From Russia with love – Meet the Irishman helping the Bears prepare for opening night
POOL A FOCUS: Russia
Mark McDermott was living in the Caribbean and no longer in rugby when the call came from Russia. Four years on, he finds himself loving life in Japan as he prepares to play his part on the World Cup’s opening night.
The Dubliner, an uncle to Ireland's Andrew Conway who he hopes to face in round three for a nice family reunion, will be assistant to Russia's Welsh coach Lyn Jones as they look to spoil hosts Japan's party at the Tokyo Stadium this morning.
Initially hired to assist to Alexander Pervukhin, former Munster hooker McDermott stepped up to an interim coaching role and was in charge when the team qualified for Japan. When Jones got the job on a full-time basis, he returned to his previous role.
As the lowest ranked team at this year's World Cup who made it here when Romania and Spain were thrown out due to fielding ineligible players, the Bears face an uphill task in their second World Cup.
Their target is to win a first tournament game, but their pool is extremely tough with Ireland, Scotland, Japan and Samoa all looking at them as an opportunity to pick up bonus points and boost their points differential in case things get tight on the final roster.

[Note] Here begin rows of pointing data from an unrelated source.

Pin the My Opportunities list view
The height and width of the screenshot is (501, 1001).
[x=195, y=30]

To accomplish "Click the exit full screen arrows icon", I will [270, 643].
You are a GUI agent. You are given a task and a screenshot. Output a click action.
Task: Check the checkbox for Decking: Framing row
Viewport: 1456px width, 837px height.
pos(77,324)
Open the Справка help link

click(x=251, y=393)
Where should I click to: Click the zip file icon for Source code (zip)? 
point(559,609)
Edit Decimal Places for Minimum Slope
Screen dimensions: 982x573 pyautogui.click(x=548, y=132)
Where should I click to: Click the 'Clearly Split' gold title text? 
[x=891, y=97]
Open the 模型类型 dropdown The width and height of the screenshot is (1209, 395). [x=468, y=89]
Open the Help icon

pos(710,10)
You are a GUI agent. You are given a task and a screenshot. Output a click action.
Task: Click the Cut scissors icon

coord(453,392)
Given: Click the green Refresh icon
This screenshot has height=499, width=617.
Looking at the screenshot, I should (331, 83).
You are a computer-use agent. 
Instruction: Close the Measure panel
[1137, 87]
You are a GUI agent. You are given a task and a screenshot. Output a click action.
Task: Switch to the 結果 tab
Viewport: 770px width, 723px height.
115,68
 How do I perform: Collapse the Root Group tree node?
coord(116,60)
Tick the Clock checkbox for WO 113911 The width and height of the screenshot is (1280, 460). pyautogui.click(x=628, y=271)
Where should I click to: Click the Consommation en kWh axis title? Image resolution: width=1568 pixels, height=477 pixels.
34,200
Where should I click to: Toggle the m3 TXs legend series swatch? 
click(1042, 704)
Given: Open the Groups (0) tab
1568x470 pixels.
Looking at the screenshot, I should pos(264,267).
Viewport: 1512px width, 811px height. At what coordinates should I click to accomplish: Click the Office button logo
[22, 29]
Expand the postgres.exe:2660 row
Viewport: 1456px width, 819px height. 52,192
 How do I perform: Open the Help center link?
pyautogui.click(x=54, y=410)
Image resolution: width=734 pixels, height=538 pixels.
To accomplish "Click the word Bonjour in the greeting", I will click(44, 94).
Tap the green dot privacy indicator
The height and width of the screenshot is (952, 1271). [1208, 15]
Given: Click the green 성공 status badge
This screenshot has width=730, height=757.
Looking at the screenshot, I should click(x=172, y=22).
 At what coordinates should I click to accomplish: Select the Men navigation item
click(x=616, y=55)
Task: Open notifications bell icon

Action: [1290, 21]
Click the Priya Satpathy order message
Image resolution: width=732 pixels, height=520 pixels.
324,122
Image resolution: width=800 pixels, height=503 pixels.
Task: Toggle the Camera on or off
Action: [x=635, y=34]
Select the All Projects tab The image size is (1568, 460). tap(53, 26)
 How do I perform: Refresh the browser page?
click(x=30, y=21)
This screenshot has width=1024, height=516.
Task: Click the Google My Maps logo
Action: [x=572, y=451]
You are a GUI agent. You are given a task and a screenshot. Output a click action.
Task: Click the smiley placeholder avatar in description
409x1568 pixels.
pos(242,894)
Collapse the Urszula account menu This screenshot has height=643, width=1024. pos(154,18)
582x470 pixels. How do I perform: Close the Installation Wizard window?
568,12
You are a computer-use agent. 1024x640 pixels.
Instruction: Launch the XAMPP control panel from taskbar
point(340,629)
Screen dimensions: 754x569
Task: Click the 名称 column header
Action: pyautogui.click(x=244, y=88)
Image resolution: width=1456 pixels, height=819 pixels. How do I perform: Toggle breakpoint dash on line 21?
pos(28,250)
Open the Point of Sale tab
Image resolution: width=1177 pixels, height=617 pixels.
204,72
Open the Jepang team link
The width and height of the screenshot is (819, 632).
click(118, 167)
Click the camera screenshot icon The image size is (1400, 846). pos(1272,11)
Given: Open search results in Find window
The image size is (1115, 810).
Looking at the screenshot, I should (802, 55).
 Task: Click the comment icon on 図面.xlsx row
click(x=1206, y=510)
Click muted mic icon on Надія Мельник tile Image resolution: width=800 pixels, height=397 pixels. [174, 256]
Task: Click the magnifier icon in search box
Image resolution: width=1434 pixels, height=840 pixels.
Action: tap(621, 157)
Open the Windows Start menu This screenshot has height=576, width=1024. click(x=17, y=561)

With 29 of the 31 players based in the Russian league and no central contracting system at play, they draw players from disparate parts of an enormous country to fight for a common cause.
Although a growing force at Sevens, they've yet to harness the obvious potential at XVs level but they are currently in favour at government level and funding has increased.
McDermott, who played in the era when Ireland was moving slowly from amateur to professional, sees echoes of that time as he whizzes from Siberia to Sochi to work with players and prepare the team.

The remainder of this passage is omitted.